As a customer, will my network be expected to generate Identity Headers for traffic sent to Bandwidth?
If you’re in the communications industry, you’ve likely heard recent buzz about something called SHAKEN/STIR. What does it all mean and how will it impact your business? We’ll break that down for you in this FAQ.
Industry leaders have been developing new specifications coined SHAKEN and STIR for Internet Protocol-based traffic exchange in recent years. SHAKEN/STIR is fundamentally aimed at re-establishing trust in the communications ecosystem and a stronger stance against malicious robocalling. The FCC is also interested in protecting consumers against fraud and abuse in the form of robocalling (this was demonstrated by an official release in early November 2018 from FCC Chairman Ajit Pai imploring service providers to implement the SHAKEN/STIR framework as soon as possible). So, as you work with Bandwidth to advance your communications business needs, we want you to be aware of what our stance is and what we’re doing to implement SHAKEN/STIR standards.
Bandwidth is actively engaged in efforts to implement the most robust call authentication framework possible, while also working diligently to stop the transmission of illegal robocalling on our network holistically. In addition to advancing the adoption of SHAKEN/STIR, Bandwidth is also leading industry efforts and best practices, including a three-pronged operational approach (prevent, detect, and mitigate) to stopping illegal robocalls. Learn more about Bandwidth’s stance against fraud and robocalls in our support article.
While curbing illegal robocalling is a main objective of SHAKEN/STIR, the framework itself does not include a mandate to block robocalls. We'll explain what it does stipulate, and what that may mean for your business, in greater detail below.
What is SHAKEN/STIR?

■ ■ ■

> LIST OF TASKS:
(1) Print the portion of the SHAKEN/STIR FAQ that begins at the words "While curbing illegal" and stops after the words "greater detail below.".
(2) Answer these questions using the SHAKEN/STIR FAQ:
(a) When did FCC Chairman Ajit Pai issue the official release urging service providers to implement the framework?
(b) What are the three prongs of Bandwidth's operational approach to stopping illegal robocalls?
(c) Does the SHAKEN/STIR framework include a mandate to block robocalls?
(3) Write the next part of the SHAKEN/STIR FAQ, starting after its final line.
The entries that follow were taken from a separate source and are unrelated to the SHAKEN/STIR FAQ.

Data excerpts

■ ■ ■

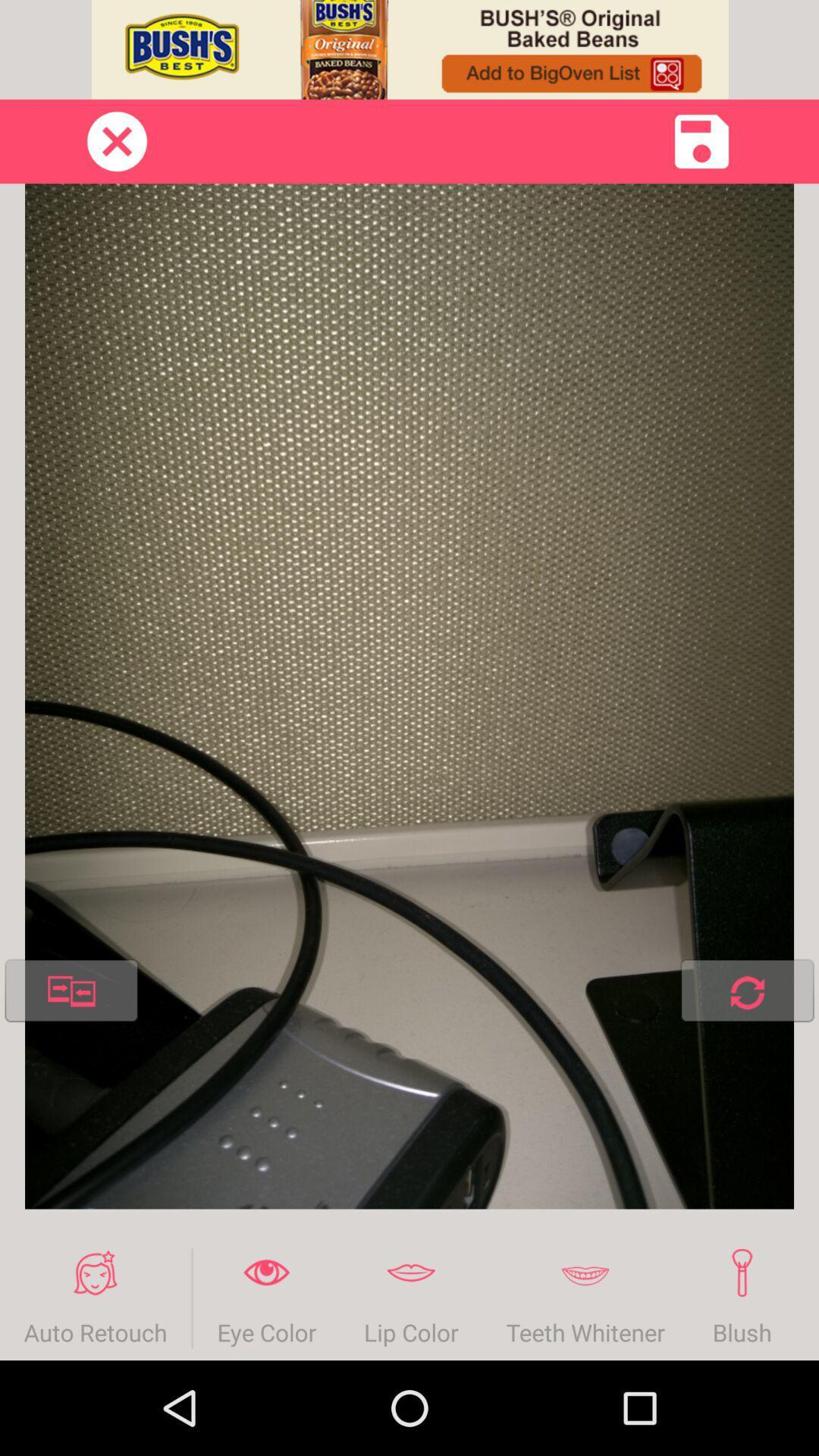  Describe the element at coordinates (585, 1298) in the screenshot. I see `the item to the right of lip color icon` at that location.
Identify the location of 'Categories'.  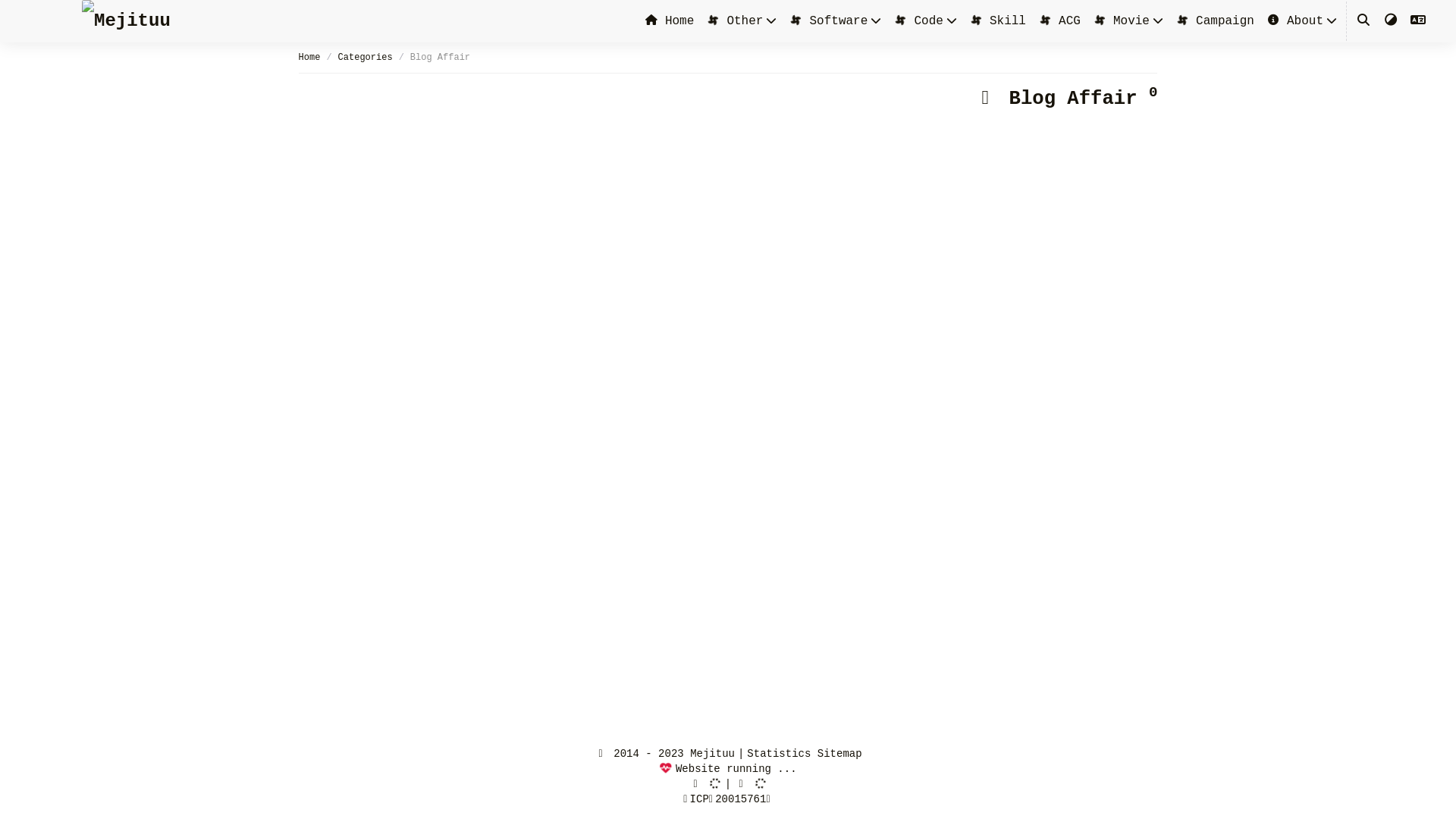
(365, 57).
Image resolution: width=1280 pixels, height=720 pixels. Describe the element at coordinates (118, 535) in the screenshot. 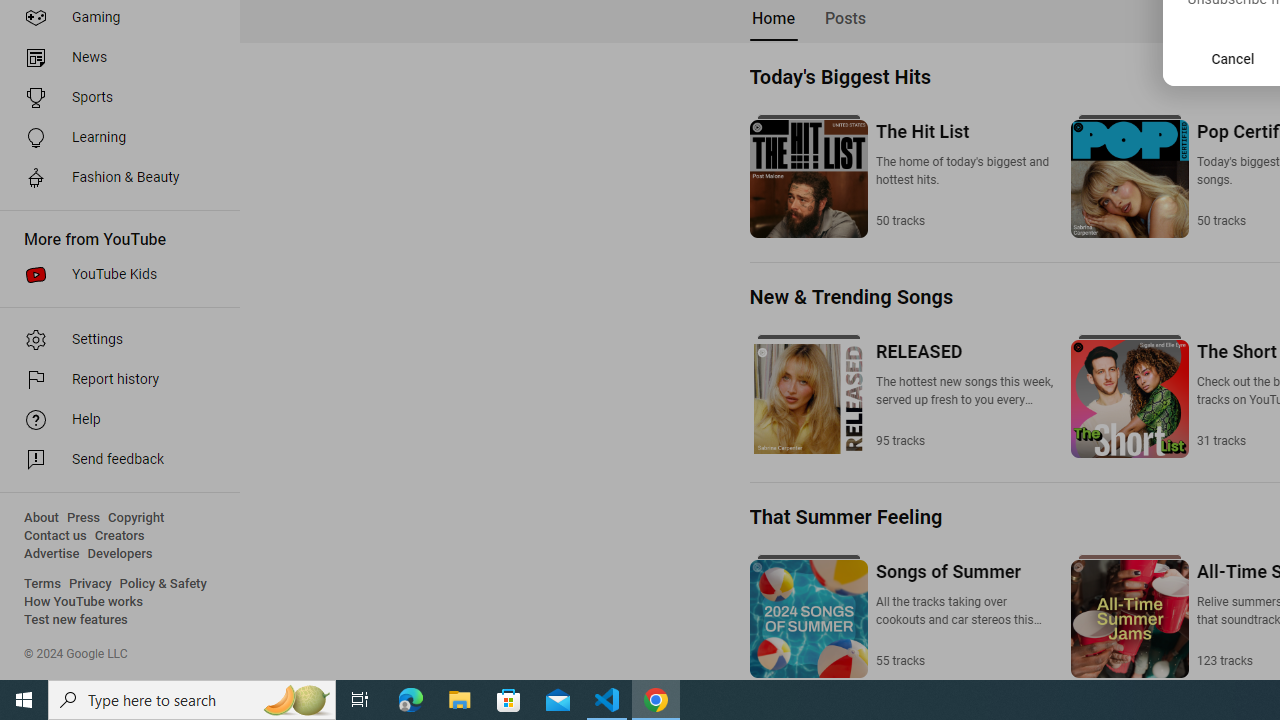

I see `'Creators'` at that location.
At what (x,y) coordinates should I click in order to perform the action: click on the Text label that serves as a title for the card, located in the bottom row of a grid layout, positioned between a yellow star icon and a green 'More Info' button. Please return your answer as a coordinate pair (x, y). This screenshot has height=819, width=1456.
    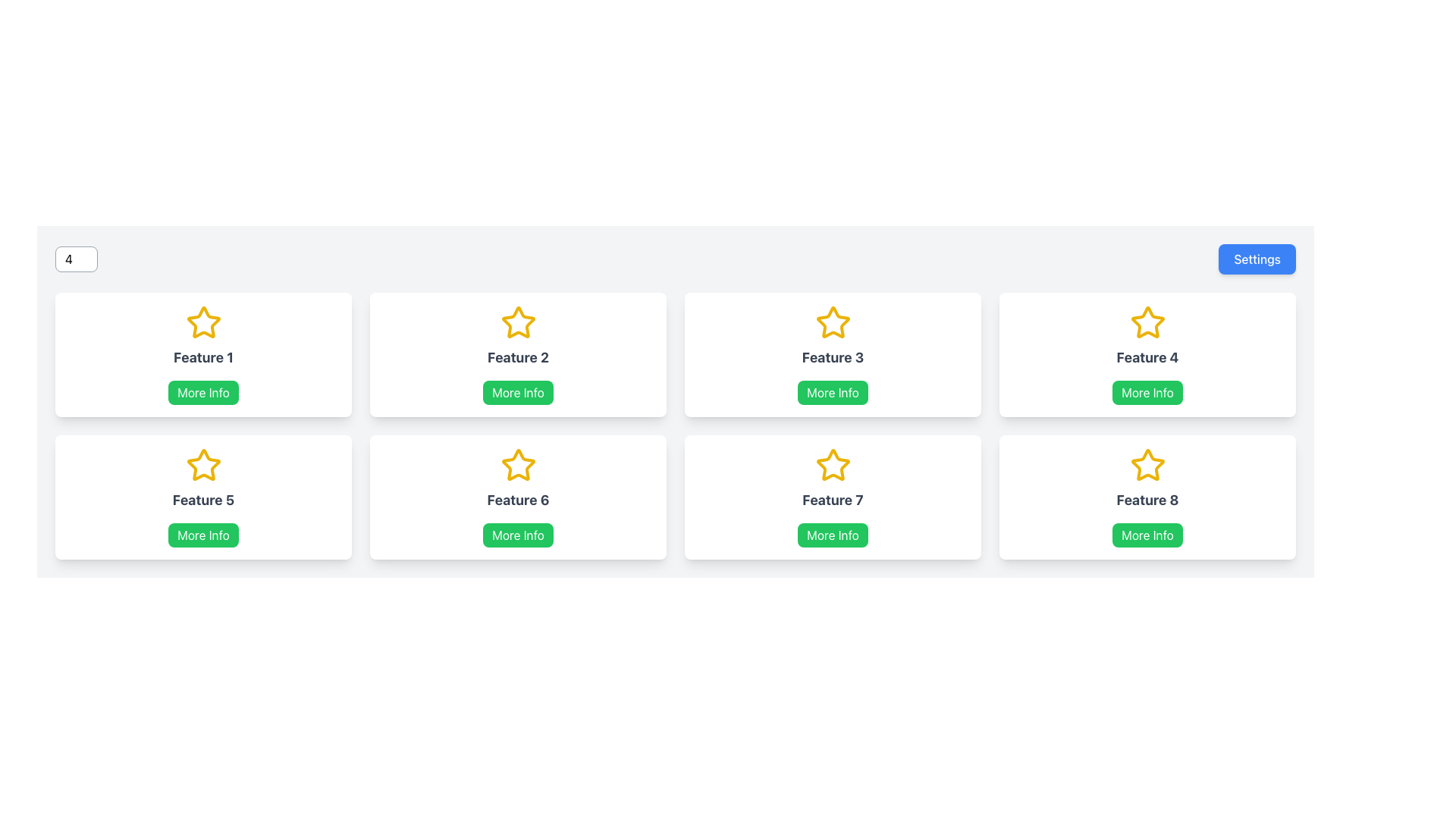
    Looking at the image, I should click on (518, 500).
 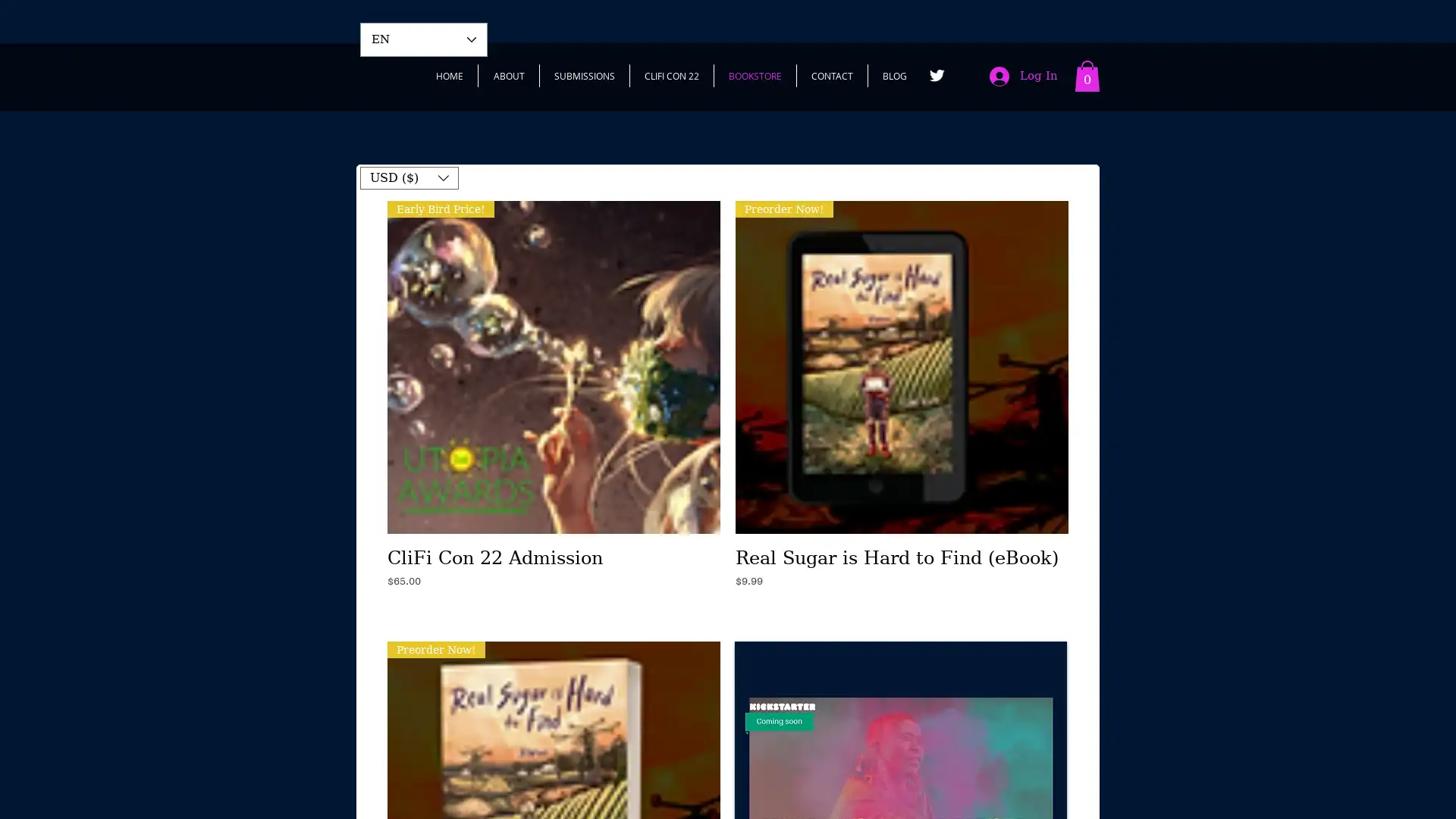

■ ■ ■

> EXERCISE ANSWERS:
(1)
While curbing illegal robocalling is a main objective of SHAKEN/STIR, the framework itself does not include a mandate to block robocalls. We'll explain what it does stipulate, and what that may mean for your business, in greater detail below.

(2)
(a) Early November 2018.
(b) Prevent, detect, and mitigate.
(c) No, it does not include a mandate to block robocalls.

(3)
SHAKEN (Secure Handling of Asserted information using toKENs) and STIR (Secure Telephone Identity Revisited) (or vice versa: STIR/SHAKEN) are Telecom industry standards designed to enable service providers to cryptographically sign calls in the SIP (Session Initiation Protocol) header. In simple terms, the STIR portion refers to the process of providing attestation that the call is legitimate, while the SHAKEN part is more about how to handle the calls one way or another.
The process uses a trusted public key infrastructure to enhance the integrity of the originating call identifying data sent across networks. With SHAKEN/STIR, SIP headers will contain a level of confidence indicator from the originating service provider to signal whether the party originating the call has the right to use the number via the attestation field. There are 3 levels of attestation that can be indicated by the originating service provider:
- Full Attestation - the service provider has authenticated their customer originating the call and they are authorized to use the calling number
- Partial Attestation - the service provider has authenticated their customer originating the call but cannot verify they are authorized to use the calling number
- Gateway Attestation - the service provider has authenticated from where it received the call, but cannot authenticate the call source (e.g., International Gateway call).
In addition to the attestation level, the originating service provider provides data in the header to facilitate traceback identifying where the call entered their network.
What is the driving force behind SHAKEN/STIR adoption?
Fraud and abuse in the form of robocalling and, in particular, illegally spoofed robocalling, is the number one consumer complaint to the Federal Communications Commission (FCC). The industry is seeking to combat the abuse through the adoption of SHAKEN/STIR as one tool that will help. In an effort to combat the rising number of malicious and illegal spoofing, Chairman Ajit Pai of the FCC issued an official release in early November 2018 imploring that service providers implement the SHAKEN/STIR framework. A copy of the release is available here.
It is worth noting that SHAKEN/STIR is not a technology that blocks calls per se, but rather a tool that may provide indications of when fraud is occurring. In addition to working on implementing SHAKEN/STIR, Bandwidth also has policies to block unlawful robocalls and other forms of fraud.
It is important to distinguish between fraudulent and legitimate robocalls. Bandwidth continues to implore regulators and the industry to work hard to ensure that legitimate calls do not get blocked in the flurry of effort to prevent abuse. Services that consumers want and demand, such as school closure notifications or prescription reminders, must continue to meet their needs and expectations. While SHAKEN/STIR does not block calls, the data produced by the verification of signed calls could be input into the analytics used to block calls.
What is the difference between STIR and SHAKEN?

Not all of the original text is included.